Do I have a horse in this race? Sort of.


----------



## derekleffew (Oct 29, 2008)

The $250 million Cirque du Soliel _KÁ_ stage is one of the scariest I have ever seen, even though it is also one of the safest. Likewise the stages for _O_ and _LA REVE_, where one must alternate between fall-protection and SCUBA accoutrement.


----------



## Van (Oct 29, 2008)

photoatdv said:


> I had a competition at an unnamed hs last week. The stage there was a little scary. What I noticed/ can remember:
> - strip lights tied to a batton with rope
> - Plates not on top of weights
> - weights stacked on top of plates
> - interesting wiring in places


 

Well, all I can say is;

_- strip lights tied to a batton with rope_
Was it good rope? Was it tied with a clove hitch? Then what are you complaining about?
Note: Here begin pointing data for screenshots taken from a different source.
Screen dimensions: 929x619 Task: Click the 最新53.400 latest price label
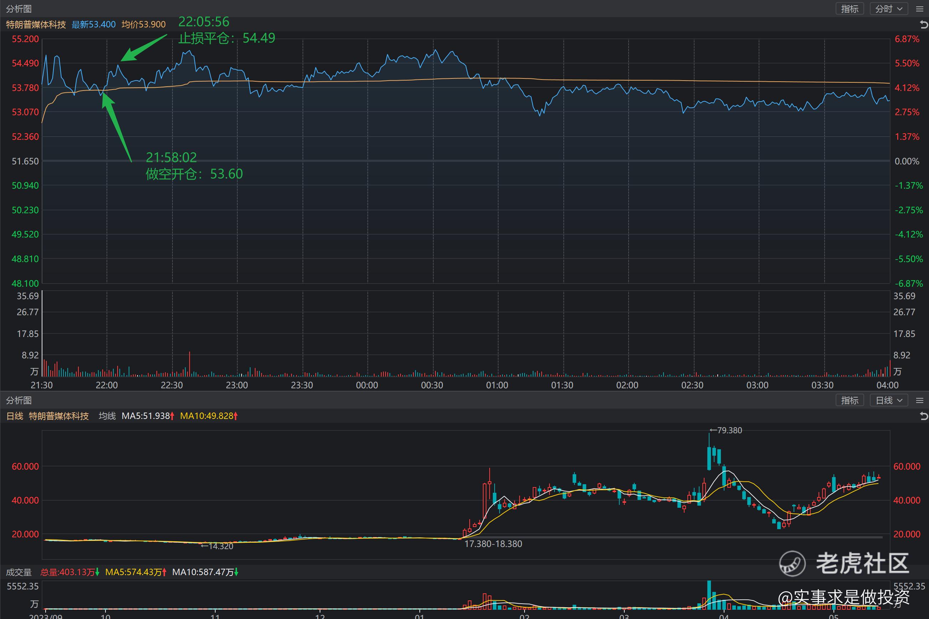93,24
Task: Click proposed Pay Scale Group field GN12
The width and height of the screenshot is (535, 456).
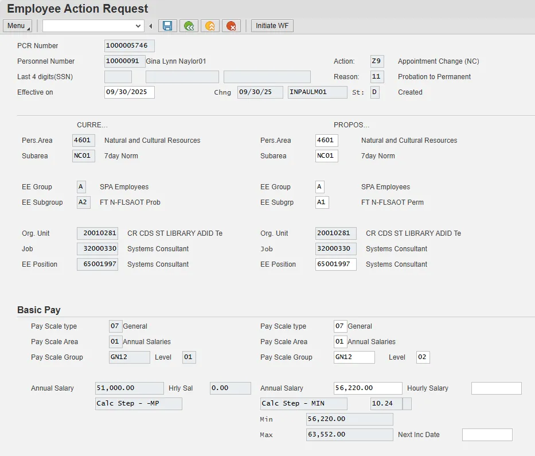Action: click(354, 357)
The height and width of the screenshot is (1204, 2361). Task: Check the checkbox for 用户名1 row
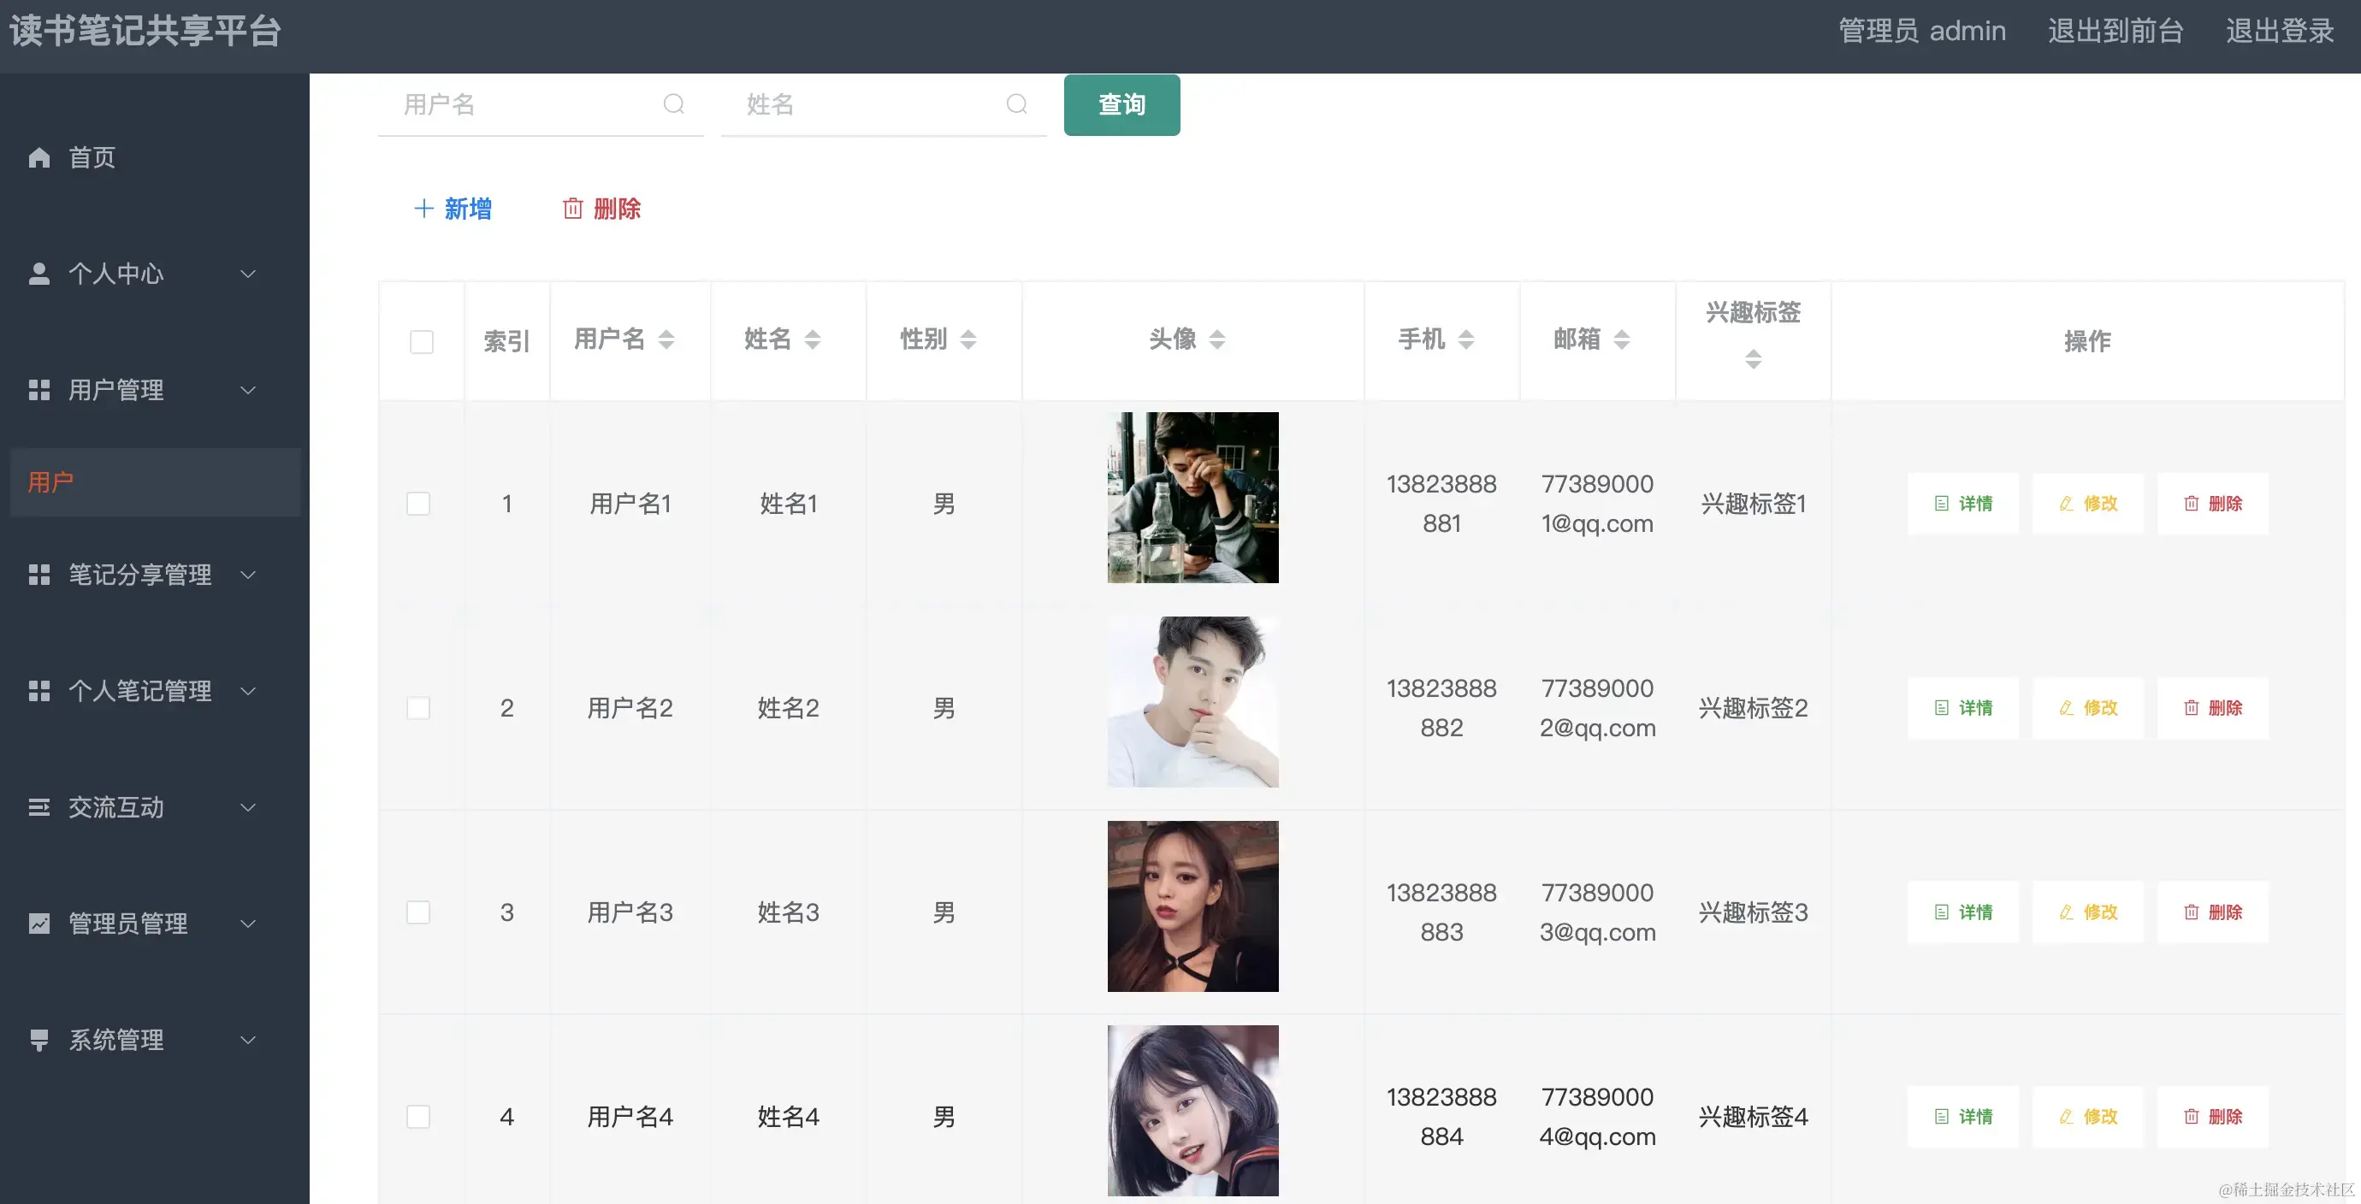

_- Plates not on top of weights_
Plates _should_ be under weights, 'cause it keeps them from falling off the arbor after you finished your pizza, but not under too many weights or they'll crush and you'll have to clean up the porcelain.

_- weights stacked on top of plates_
See Above.

_- interesting wiring in places_ 
I should think you'd be thankful that they were attempting to keep you engaged and interested. 


Been there, done that, Told 'em to keep the **** t-shirt!


----------



## What Rigger? (Oct 29, 2008)

Van said:


> Well, all I can say is;
> 
> _- strip lights tied to a batton with rope_
> Was it good rope? Was it tied with a clove hitch? Then what are you complaining about?
> ...



Ohh! Ohh! I get it! Van is using "sarcasm" (directed at the venue in question I believe), and like C-3PO once said "it's like a second language to me."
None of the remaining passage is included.